# Exercise materials

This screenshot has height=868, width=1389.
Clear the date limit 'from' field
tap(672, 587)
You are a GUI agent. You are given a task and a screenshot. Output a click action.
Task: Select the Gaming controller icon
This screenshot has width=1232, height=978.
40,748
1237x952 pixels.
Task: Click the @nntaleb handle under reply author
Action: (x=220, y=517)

# Given instruction
Output every line of the material above verbatim, preserving the original order and formatting.

# Response below
This screenshot has height=868, width=1389.
Clear the date limit 'from' field
tap(672, 587)
You are a GUI agent. You are given a task and a screenshot. Output a click action.
Task: Select the Gaming controller icon
This screenshot has width=1232, height=978.
40,748
1237x952 pixels.
Task: Click the @nntaleb handle under reply author
Action: (x=220, y=517)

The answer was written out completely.